(Exercise inputs)

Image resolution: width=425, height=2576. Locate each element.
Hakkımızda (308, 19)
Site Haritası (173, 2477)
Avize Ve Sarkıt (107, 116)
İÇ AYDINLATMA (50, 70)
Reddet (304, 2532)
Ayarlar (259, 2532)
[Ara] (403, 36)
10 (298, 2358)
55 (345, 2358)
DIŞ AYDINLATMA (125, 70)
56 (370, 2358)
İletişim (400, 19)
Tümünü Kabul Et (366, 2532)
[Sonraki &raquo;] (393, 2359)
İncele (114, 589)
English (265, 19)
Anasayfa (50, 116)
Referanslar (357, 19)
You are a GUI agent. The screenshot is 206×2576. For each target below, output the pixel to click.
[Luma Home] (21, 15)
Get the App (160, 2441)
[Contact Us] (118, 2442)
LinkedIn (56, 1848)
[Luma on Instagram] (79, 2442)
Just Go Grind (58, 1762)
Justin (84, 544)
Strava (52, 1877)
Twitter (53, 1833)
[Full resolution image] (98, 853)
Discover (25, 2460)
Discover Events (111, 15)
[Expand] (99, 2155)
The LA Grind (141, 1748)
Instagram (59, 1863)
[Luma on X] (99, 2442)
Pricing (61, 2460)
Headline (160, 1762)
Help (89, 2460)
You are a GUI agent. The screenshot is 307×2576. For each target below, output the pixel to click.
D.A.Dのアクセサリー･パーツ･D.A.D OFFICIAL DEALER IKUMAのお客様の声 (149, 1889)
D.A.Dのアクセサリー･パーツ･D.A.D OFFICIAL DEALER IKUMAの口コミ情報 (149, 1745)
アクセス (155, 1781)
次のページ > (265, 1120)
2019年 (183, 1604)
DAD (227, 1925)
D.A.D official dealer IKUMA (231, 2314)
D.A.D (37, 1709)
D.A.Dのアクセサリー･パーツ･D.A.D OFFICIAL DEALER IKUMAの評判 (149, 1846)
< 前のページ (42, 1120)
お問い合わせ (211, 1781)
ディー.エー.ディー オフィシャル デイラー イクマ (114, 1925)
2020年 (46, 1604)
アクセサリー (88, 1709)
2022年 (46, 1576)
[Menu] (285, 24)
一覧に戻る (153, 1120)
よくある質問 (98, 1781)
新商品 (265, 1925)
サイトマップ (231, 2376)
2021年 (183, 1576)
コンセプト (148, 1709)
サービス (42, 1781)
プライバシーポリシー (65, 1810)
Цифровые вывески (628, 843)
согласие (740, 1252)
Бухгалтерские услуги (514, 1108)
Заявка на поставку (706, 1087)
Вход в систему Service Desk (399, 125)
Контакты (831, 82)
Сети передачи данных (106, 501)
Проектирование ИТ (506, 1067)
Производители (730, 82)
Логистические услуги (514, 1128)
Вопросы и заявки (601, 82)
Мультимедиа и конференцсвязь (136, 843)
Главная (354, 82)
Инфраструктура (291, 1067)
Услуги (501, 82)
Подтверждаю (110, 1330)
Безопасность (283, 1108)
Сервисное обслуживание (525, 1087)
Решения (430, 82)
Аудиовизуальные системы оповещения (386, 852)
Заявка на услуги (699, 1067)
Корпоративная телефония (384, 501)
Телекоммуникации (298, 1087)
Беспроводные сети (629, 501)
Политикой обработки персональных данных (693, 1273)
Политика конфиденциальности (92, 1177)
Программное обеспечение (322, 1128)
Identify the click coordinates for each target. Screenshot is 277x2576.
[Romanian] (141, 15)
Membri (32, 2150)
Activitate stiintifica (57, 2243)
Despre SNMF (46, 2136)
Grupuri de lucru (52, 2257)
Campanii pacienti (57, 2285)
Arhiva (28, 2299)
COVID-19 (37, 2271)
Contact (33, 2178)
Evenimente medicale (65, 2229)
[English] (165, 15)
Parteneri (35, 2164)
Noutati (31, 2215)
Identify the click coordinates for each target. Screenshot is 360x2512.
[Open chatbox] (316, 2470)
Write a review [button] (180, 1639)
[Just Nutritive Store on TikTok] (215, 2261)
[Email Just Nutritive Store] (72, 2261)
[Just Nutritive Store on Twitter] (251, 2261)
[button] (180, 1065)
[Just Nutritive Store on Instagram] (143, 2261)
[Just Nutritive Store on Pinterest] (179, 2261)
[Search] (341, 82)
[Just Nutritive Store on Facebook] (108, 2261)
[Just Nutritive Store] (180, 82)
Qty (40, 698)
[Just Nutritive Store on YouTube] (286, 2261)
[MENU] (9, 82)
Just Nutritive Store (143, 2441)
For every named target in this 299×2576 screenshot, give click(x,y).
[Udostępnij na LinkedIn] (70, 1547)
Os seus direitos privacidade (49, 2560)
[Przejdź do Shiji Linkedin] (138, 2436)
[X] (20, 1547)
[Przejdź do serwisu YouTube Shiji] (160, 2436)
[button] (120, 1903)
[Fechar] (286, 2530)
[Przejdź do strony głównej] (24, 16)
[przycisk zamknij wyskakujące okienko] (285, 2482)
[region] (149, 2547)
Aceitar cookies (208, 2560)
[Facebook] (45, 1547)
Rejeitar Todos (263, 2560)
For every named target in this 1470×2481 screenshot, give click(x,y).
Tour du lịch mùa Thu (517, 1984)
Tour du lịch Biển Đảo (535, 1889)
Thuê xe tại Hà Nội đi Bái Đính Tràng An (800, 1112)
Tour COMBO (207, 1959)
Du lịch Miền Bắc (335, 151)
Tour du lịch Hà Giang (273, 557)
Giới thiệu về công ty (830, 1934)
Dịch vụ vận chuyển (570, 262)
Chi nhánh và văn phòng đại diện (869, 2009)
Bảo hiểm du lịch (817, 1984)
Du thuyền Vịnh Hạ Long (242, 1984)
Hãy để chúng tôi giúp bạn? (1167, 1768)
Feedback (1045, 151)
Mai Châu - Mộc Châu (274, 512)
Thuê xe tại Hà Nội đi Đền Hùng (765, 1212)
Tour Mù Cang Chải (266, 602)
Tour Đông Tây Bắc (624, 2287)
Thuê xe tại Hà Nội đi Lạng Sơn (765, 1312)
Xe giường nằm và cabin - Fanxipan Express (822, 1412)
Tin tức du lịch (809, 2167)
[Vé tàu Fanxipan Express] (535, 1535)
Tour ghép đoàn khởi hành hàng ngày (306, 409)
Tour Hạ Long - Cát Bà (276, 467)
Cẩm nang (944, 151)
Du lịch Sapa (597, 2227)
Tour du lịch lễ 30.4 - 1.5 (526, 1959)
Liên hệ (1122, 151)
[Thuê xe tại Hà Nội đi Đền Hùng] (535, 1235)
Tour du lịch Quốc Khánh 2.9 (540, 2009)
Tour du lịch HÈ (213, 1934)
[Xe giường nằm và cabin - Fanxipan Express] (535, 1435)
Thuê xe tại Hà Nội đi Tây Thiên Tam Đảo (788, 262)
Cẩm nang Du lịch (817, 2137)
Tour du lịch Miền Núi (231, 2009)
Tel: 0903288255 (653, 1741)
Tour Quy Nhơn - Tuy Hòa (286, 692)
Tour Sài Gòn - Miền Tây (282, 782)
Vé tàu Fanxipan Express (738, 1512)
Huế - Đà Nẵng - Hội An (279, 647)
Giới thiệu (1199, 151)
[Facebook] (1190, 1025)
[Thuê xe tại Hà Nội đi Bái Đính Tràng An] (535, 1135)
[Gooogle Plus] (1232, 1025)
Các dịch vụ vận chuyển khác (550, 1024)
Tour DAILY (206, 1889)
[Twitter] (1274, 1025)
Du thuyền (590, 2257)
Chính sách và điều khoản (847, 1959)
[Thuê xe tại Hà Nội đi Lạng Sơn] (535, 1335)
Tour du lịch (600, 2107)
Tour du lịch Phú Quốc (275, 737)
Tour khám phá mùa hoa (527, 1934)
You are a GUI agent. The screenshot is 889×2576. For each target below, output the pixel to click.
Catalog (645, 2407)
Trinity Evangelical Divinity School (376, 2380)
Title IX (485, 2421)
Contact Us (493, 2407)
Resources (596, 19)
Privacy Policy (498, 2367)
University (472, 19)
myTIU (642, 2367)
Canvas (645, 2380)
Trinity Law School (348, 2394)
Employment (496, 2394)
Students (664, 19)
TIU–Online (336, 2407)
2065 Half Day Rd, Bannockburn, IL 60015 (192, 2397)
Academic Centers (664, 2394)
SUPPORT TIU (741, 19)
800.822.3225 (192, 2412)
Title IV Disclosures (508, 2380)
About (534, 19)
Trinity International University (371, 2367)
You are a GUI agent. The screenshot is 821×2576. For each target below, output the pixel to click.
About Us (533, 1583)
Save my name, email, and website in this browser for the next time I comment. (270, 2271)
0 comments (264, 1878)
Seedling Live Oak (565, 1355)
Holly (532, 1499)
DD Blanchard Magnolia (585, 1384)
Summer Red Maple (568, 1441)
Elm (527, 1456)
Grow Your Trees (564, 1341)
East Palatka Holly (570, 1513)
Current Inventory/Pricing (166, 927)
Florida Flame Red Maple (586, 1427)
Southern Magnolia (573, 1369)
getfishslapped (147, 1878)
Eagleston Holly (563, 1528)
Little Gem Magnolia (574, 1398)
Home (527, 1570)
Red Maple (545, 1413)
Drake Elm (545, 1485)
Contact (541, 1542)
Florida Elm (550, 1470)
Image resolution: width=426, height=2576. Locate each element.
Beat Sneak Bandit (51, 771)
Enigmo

(End Exercise inputs)

Work order
From the entries above, extract only the lines running from the one containing "Заявка на поставку (706, 1087)" through the one containing "Despre SNMF (46, 2136)", inclusive.

Answer to this exercise
Заявка на поставку (706, 1087)
Вход в систему Service Desk (399, 125)
Контакты (831, 82)
Сети передачи данных (106, 501)
Проектирование ИТ (506, 1067)
Производители (730, 82)
Логистические услуги (514, 1128)
Вопросы и заявки (601, 82)
Мультимедиа и конференцсвязь (136, 843)
Главная (354, 82)
Инфраструктура (291, 1067)
Услуги (501, 82)
Подтверждаю (110, 1330)
Безопасность (283, 1108)
Сервисное обслуживание (525, 1087)
Решения (430, 82)
Аудиовизуальные системы оповещения (386, 852)
Заявка на услуги (699, 1067)
Корпоративная телефония (384, 501)
Телекоммуникации (298, 1087)
Беспроводные сети (629, 501)
Политикой обработки персональных данных (693, 1273)
Политика конфиденциальности (92, 1177)
Программное обеспечение (322, 1128)
Identify the click coordinates for each target. Screenshot is 277x2576.
[Romanian] (141, 15)
Membri (32, 2150)
Activitate stiintifica (57, 2243)
Despre SNMF (46, 2136)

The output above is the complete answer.